▶ _Work to be completed_: When the string "computer" occurs in a line of the records, show that line.

▶ _Available records_:
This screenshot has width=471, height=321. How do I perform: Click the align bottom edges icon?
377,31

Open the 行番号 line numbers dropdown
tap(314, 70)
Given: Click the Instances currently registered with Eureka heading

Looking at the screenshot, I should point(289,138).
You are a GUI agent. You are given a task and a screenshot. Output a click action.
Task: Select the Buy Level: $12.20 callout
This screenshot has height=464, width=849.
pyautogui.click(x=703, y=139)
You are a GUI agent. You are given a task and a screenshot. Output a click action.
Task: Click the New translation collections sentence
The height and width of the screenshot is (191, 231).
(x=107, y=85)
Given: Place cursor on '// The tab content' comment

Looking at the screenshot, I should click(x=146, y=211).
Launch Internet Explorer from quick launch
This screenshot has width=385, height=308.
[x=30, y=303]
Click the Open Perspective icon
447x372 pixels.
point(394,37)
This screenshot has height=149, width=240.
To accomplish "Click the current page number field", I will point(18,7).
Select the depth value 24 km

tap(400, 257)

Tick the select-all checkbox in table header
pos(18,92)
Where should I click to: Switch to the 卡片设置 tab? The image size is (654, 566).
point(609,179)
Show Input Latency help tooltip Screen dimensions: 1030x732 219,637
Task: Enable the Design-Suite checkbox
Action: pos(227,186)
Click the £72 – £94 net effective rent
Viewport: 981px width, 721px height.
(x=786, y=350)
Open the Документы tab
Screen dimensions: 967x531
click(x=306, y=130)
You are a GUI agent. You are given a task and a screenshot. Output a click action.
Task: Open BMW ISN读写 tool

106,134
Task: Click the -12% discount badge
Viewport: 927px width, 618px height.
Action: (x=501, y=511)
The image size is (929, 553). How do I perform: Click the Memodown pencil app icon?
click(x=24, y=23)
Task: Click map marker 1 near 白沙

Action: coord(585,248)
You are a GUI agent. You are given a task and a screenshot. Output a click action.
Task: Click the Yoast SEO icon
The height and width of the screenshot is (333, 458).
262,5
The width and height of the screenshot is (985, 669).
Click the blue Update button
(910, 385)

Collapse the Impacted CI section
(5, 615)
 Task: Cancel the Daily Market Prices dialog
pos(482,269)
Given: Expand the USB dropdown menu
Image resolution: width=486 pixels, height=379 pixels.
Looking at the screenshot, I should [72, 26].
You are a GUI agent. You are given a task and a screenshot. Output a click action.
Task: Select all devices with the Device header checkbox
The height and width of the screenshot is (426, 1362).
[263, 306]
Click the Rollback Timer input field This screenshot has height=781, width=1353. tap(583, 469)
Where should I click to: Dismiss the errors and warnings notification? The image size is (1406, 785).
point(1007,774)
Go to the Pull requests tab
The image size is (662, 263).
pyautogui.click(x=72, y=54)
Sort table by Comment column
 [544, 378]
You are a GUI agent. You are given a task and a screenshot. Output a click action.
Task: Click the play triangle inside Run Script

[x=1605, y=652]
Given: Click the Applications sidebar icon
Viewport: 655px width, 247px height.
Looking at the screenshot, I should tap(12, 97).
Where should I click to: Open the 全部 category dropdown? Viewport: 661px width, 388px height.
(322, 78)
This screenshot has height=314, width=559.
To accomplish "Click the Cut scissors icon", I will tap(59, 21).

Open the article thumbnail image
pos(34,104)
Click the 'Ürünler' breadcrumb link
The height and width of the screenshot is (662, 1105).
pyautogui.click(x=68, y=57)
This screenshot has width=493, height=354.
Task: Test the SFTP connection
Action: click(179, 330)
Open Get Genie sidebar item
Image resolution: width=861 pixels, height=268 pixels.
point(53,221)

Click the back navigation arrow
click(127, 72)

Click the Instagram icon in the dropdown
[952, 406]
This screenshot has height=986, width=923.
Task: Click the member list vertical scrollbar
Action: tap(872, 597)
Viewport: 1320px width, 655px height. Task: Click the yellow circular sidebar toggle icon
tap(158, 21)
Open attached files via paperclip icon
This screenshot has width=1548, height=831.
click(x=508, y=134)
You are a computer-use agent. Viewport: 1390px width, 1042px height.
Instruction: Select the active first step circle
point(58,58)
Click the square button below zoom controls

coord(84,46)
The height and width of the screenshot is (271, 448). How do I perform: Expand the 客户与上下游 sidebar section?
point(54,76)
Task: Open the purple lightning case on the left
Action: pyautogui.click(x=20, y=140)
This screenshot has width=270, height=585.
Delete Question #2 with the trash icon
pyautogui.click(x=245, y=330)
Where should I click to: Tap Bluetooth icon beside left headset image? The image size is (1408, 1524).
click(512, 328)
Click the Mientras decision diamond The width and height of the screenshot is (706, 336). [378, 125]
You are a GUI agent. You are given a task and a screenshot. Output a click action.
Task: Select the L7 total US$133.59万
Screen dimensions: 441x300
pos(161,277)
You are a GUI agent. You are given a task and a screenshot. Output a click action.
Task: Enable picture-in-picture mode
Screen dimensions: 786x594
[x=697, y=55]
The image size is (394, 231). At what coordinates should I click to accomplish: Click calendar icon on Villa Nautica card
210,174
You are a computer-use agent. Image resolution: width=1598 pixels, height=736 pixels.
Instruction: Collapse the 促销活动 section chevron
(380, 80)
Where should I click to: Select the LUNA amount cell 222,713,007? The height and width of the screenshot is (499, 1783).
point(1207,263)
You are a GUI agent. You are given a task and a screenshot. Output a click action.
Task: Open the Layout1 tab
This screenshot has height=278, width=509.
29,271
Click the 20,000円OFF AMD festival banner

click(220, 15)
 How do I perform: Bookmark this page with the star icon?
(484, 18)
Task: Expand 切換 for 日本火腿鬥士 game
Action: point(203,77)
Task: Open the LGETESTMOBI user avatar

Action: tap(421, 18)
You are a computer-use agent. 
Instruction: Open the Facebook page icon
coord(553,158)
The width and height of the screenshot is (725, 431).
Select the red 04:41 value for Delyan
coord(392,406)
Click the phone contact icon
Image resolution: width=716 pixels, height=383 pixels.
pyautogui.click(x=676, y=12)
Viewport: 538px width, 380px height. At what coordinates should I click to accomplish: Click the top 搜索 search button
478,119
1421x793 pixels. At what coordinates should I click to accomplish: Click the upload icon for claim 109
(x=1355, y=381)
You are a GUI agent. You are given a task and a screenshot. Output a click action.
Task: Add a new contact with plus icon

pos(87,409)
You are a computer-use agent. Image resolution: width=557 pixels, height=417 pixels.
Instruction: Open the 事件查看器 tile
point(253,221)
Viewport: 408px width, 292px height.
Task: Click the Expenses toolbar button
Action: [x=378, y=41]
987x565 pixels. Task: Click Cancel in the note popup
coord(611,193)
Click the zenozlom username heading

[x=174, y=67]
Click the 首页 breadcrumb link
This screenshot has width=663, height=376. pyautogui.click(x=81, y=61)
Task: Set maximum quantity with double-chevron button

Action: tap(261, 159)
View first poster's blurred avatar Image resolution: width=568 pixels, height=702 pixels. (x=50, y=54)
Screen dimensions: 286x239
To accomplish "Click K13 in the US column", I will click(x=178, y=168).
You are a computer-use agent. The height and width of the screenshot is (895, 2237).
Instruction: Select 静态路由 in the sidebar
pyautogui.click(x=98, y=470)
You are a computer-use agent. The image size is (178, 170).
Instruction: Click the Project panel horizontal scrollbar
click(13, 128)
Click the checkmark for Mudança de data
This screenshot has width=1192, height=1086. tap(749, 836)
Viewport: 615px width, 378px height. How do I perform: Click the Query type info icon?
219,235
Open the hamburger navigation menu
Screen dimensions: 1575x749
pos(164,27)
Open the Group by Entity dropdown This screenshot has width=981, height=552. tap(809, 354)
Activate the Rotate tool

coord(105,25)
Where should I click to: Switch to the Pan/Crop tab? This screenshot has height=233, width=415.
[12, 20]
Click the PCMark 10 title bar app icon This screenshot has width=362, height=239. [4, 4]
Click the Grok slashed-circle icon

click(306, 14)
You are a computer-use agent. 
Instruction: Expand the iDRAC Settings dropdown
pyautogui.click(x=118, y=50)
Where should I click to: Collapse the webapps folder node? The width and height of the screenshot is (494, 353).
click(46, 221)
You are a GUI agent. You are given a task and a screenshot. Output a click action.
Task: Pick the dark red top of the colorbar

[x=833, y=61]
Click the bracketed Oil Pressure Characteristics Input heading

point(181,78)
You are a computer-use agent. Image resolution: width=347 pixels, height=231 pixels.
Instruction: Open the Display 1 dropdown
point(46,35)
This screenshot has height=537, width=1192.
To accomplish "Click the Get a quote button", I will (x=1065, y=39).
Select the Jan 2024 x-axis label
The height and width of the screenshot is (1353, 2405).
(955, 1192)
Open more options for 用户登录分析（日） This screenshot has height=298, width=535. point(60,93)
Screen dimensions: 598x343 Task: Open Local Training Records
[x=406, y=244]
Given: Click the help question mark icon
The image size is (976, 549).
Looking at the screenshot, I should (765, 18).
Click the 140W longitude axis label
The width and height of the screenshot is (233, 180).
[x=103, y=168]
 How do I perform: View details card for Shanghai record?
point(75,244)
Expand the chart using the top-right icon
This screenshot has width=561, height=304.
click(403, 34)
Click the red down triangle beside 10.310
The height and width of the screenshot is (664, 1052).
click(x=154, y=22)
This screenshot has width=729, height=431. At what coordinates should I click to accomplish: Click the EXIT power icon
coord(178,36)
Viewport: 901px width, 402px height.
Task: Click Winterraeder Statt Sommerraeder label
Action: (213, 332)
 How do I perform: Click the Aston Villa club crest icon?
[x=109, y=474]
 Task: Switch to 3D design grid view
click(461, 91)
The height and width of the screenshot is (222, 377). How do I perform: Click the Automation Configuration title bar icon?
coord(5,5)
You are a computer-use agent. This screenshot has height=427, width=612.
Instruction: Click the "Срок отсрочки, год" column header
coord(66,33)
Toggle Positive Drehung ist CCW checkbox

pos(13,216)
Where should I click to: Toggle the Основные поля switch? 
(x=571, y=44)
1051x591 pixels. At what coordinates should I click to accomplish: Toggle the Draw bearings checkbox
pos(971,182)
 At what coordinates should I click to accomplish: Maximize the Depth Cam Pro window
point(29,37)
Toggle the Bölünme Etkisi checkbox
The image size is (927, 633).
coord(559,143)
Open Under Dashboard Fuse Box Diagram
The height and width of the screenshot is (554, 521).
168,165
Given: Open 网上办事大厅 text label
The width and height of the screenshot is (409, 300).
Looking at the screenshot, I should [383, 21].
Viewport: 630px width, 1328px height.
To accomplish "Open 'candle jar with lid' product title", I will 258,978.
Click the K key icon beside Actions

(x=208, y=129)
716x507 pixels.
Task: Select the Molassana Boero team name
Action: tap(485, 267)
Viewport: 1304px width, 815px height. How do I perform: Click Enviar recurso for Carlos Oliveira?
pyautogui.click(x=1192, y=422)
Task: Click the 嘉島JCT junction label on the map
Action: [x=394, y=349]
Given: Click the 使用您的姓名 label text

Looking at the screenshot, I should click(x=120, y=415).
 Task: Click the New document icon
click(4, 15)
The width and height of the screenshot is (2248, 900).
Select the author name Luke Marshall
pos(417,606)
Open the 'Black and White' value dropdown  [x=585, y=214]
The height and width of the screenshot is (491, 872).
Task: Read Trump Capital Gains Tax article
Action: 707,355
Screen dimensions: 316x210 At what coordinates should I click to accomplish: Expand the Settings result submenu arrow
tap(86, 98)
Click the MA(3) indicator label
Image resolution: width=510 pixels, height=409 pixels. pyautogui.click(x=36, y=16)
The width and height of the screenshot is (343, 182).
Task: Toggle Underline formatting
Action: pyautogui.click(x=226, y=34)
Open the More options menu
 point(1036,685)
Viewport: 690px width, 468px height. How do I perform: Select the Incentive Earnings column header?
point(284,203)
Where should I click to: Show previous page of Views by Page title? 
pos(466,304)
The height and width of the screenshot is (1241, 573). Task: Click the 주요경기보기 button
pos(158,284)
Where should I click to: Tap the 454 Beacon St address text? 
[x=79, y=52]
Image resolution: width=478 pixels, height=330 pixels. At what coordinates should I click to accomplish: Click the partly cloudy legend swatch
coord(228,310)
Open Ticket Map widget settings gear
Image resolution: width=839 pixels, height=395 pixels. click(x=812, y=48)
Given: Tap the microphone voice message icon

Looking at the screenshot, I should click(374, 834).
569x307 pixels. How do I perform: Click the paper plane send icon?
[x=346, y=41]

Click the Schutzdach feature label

▶ _Result below_:
You are a computer-use agent. Viewport: 1390px width, 1042px height.
You are a computer-use agent. Image resolution: width=1598 pixels, height=736 pixels.
You are a computer-use agent. 
You are a computer-use agent. Image resolution: width=557 pixels, height=417 pixels.
You are a computer-use agent. The height and width of the screenshot is (895, 2237).
You are a computer-use agent. The image size is (178, 170).
You are a computer-use agent. 
You are a computer-use agent. Image resolution: width=347 pixels, height=231 pixels.
You are a computer-use agent. This screenshot has height=427, width=612.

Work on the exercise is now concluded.